Halifax police Chief Jean-Michel Blais also has PTSD. In fact Blais calls himself the “poster boy” for those living with PTSD. That hasn’t helped Debbie. Blais refuses to approve any more treatment for her.
Debbie says she “feels discarded” and “completely abandoned” by her chief.
She is not alone. Const. Mark Long filed a human rights complaint in September, claiming the department denied him the specialized care his PTSD requires.
Workers shouldn’t expect ‘Cadillac care’
Blais maintains his support for his officers is 100%. But he has called PTSD the “flavour of the day.” He says it can overshadow other mental illnesses officers may suffer that are not caused by their work.
He also suggests those with PTSD shouldn’t blame him when they don’t get “Cadillac treatment.” Something he says the police department can’t afford. He says his officers should simply take whatever care is offered and say, “I’m going to take care of myself and get going?”
Suicide attempt not enough to merit care
Debbie Carleton, started as a patrol officer in 1995. She witnessed more than her share of horror, working undercover as a prostitute, investigating child pornography, human trafficking and other serious crimes.
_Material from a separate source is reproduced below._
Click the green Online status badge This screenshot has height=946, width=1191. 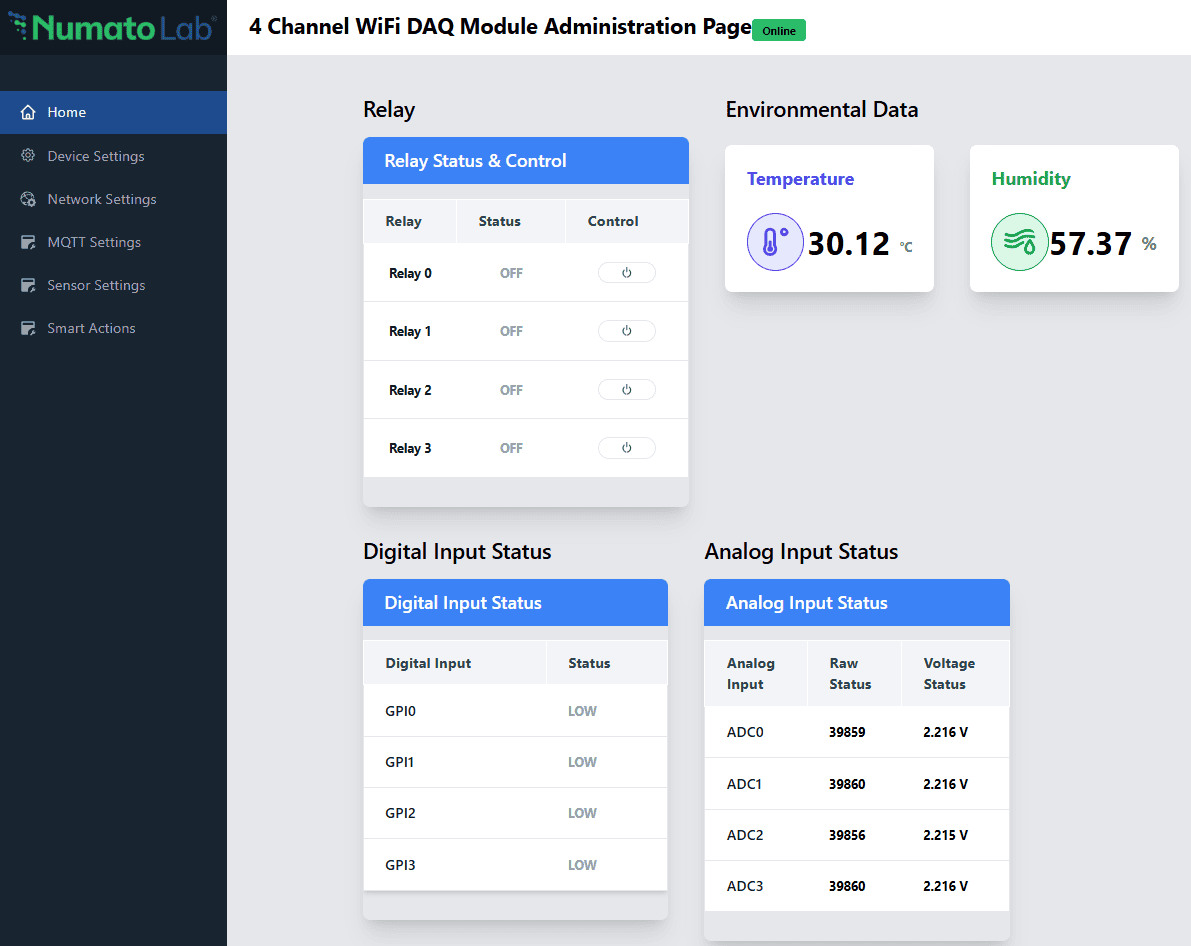[779, 30]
It was hard for Debbie to accept her June 2015 diagnosis. “There is still a huge stigma of coming forward to say that you have PTSD because you feel broken, ashamed, especially as a female going through years and years of trying to prove yourself to men that you can handle the job.”
In August 2016, she asked a friend at the department to come to her home and collect her gun because she wanted to kill herself.
It was only in January 2017, following nine phone calls, faxes and voice mails from her psychologist, that the Halifax police department approved funding for 10 weeks of care in Ontario.
When Debbie returned to Halifax, her health worsened and she attempted suicide. Her psychologist contacted Halifax Regional Police four times, outlining Debbie Carleton’s deteriorating condition.
Halifax Regional Police refused more care, at one point saying it was not legally or contractually obligated to pay for out-of-province care. They suggest if Debbie wants that care she should pay for it herself.
Union presses for better understanding and care
Debbie Carleton’s union has filed a grievance.
“We need to do all we can to make these officers better,” said Halifax Regional Police Association president Mark Hartlen. “Why do we have a problem dealing with mental illness?”
Union members have the impression they’re being left to their own devices and that money concerns are getting in the way of treatment, said Hartlen.